Quick and easy BeyondCorp BackOffice access with ALBs, Cognito and GSuite
For some values of quick and easy.
Overview
LoveCrafts has several services which are currently hosted behind several different VPNs. VPN access is managed via LDAP which is managed by Engineering/DevOps.
Historically, we have not been notified of company leavers in a timely fashion, which is an obvious security hole, as VPN access (can) permit access to privileged resources within our hosting environment.
This includes but is not limited to:
- Grafana
- Kibana
- Jenkins
For a while, we had been discussing a Single Sign-On (SSO) system to manage access to all these disparate systems. We use Google GSuite for corporate mail. Our Human Resources Team manually add and remove people as they join and leave. So it seemed obvious to treat Google as our single source of truth (at least for now).
In June 2018, AWS announced the integration of Cognito and JWT Authorisation within their Application Load Balancers (ALBs). [1]
This would allow any Web based back office services to be put behind a public facing ALB with Cognito Authorisation via GSuite.
This probably equates to 90% of our corporate VPN traffic. Theoretically, we should then be able to get the required VPN services used only for emergency SSH/RDP. We could limit SSH access as much as possible with other tools, such as SSM Manager Console.
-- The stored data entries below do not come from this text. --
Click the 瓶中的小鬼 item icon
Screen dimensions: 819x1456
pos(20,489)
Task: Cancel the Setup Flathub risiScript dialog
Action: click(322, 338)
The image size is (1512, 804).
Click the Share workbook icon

Integrating with GSuite gets LoveCrafts significantly closer to a full SSO.
Caveat Developer: Google GSuite is being used here, but Cognito supports multiple OAuth2 sources, including Amazon, Facebook, OpenID or indeed any OAuth2/SAML provider.
The following code has been reverse engineered from our Puppet managed configuration. I have modified these to work without Puppet so there may be some inconsistencies to the following examples.
Initial Proof of Concept
To test feasibility, I used a test AWS account and created the following:
- Cognito User Pool
- Cognito App Client
- Application Load Balancer(ALB)
- Google OAuth2 Client Credentials
The ALB was configured with a separate CNAME to an existing service.
The Google OAuth2 Client credentials were configured and added to the Cognito User Pool in the testing account.
Enabling the authentication, all HTTPS access to the ALB was redirected to a Google auth page and redirected back to the ALB once sign in was complete.
Transparent access worked fine, and a user was added to the Cognito Pool.
Access was allowed to the protected resource once authenticated or repeatedly presented a Google Authentication page.
The Good
Works transparently without having to write any app-specific code. Zero to up and running in ~5mins.
AWS ALB passes the user profile data in an X-Amzn-Oidc-Data
HTTP header that the app/nginx etc. can access (although it is base64 encoded JSON).
The Bad
Any Google account permits access. (This service is designed to allow app developers to pass off user management via Google, Twitter, Facebook or any OAuth2/OpenID platform and store in Cognito.)
The App needs to validate JWT Token to prove the authenticity of the X-Amzn-Oidc-Data
HTTP header, which is great because we’re already using an nginx JWT auth library…
The Ugly
Initially, it was relatively trivial to get Nginx to decode the X-Amzn-Oidc-Data Header, extract Username/email/firstname/lastname and pass as separate headers to the downstream app.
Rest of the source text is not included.